◆ Task statement
In the sandwich shop passage, how much does one neighborhood watch member say he pays in life insurance each year?

Consider The Idiosyncratic Sandwich Connoisseur. Her order is a case study in precision, weirdness, and veiled threats.
“Squeeze every loaf you got, so I get the softest one,” she says. “Don’t you dare put the mayo directly on the bread. Put it on the meat, or you’ll fuck everything up, and we’ll have a problem. I want mustard, but I don’t want to taste mustard. Just wave the mustard bottle over my sandwich—not the bread, damn it, over the meat! One more thing. I need an even number of pickle slices. Odd numbers are bad luck.”
Then there’s the local neighborhood watch, which consists of four old dudes who, as far as I can tell, come here to shoot the shit and eat sandwiches.
“Someone stole a couple bottles of booze from Vons,” one old man says.
Two of the old men in the neighborhood watch look horrified. Stolen booze is right up there with the Lindbergh baby kidnapping and the Black Dahlia murder as far as they’re concerned. But the last member of the group is horrified by the real crime, which in his book, is life insurance.
“Do you know how much I pay in life insurance?” he asks. “Seventeen grand a year. Seventeen fucking grand a year so I don’t die. You believe that shit?”
Nobody bothers to explain how life insurance works. Instead it’s back to crime prevention.
“They should have a cop watching the booze,” says the third old guy.
“Too expensive,” says Mr. 17K, but it’s not clear if he’s referring to the cop, or his premiums.
“They should put up one of those locking gates,” says the third old man. “To protect the booze.”
“But then they gotta open the gate whenever someone wants booze,” the first old guy says.
“But it works, and it’s cheap” says the third old guy. “You can’t argue with that.”
The words you can’t argue with that are a challenge. But the first old guy doesn’t say “challenge accepted,” like the kids do these days. Instead, he just argues.
“Are you kidding?” the first old guy asks. “They don’t wanna put up a gate because it’s bad for business, slows down booze sales. You don’t want to do that. Not in this economy.”
“Not in any economy,” the fourth old guy chimes in.
“Right, in any economy,” the first old guy continues. “So they lose a few bottles of booze now and then, so what? They’re insured!”
“Too much,” Mr. 17K says.
“So what if the world is going to hell in a hand basket?” the first old guy asks. “Vons gets its money one way or another. That’s what it’s all about. The bottom line: money, honey!”
Speaking of money, I need to pay my check and get back to work. I toss out my trash and head up to the register. There’s an old woman ahead of me in line. She speaks with the cashier, a slightly younger woman who looks to be about sixty. They speak in Italian. The conversation is animated, and I have no idea what they’re saying. But then I hear the following words in English: “Warrant out for his arrest.”
Does that mean there’s a suspect in the case of the missing booze?
I look over at the neighborhood watch guys to see what they think. But they’re not interested in what the old woman has to say. Their sandwiches are ready, which means it’s go time.
Cluck’n Good?

◆ Data

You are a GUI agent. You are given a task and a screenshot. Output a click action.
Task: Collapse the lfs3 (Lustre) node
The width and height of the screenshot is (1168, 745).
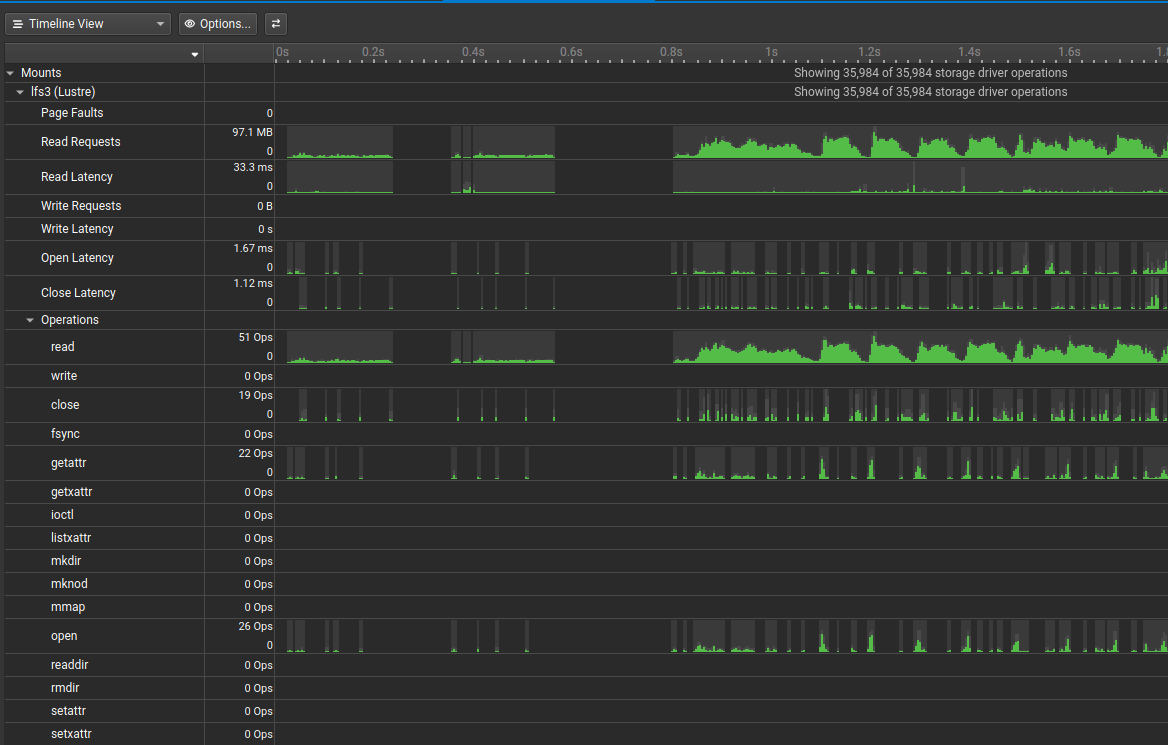click(20, 92)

◆ Answer to this exercise
Seventeen grand a year.